**Given exercise:** In the tofu Buddha bowl recipe, what is named as an alternative to rice vinegar in the peanut sauce?

## Start Extract provided

Delicious Tofu Buddha Bowl with Creamy Peanut Sauce

This Tofu Buddha Bowl with Peanut Sauce is a vibrant, customizable dish combining crispy tofu, fluffy rice, and fresh vegetables, all topped with a creamy peanut sauce.
Prep Time 30 minutes
Cook Time 25 minutes
Total Time 55 minutes
Servings: 4 bowls
Course: Salads
Cuisine: Asian
Calories: 500

Ingredients
  

For the Tofu
  • 1 block extra-firm tofu Best texture for the bowl
  • 3 tablespoons soy sauce Or tamari for gluten-free
  • 1-2 teaspoons sriracha Adjust based on heat preference
  • 1/2 teaspoon black pepper Freshly cracked is best
  • 2 tablespoons cornstarch Can be omitted
  • 2 tablespoons vegetable oil Olive oil is a great substitute
For the Peanut Sauce
  • 1/2 cup peanut butter Smooth for best consistency
  • 1/4 cup water Adjust for desired consistency
  • 1 teaspoon sesame oil Can be substituted with neutral oil
  • 2 tablespoons rice vinegar Apple cider vinegar is an alternative
For the Rice and Vegetables
  • 2 cups cooked white rice Any variety works well
  • 1 cup red cabbage Substitute with green cabbage or leafy greens
  • 1 cup edamame beans Chickpeas or cooked lentils can be used instead
  • 1 medium carrot Substitute with bell peppers or snap peas
  • 1/2 cup radishes Can be replaced with cucumber
  • 1 medium avocado Ripe avocado is ideal, or use sunflower seeds
  • 1 tablespoon sesame seeds Crushed peanuts can be used as a replacement

Equipment

  • Oven
  • Baking Sheet
  • Mixing bowl
  • Kitchen towel
  • Heavy Object

Method
 

Step-by-Step Instructions
  1. Press the Tofu: Drain and wrap tofu in a kitchen towel, place a heavy object on top to remove moisture for 30 minutes to 2 hours.

## End Extract provided
## Start Supplied material

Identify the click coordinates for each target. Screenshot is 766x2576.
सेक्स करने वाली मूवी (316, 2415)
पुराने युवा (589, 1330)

## End Supplied material

**Worked solution:** Apple cider vinegar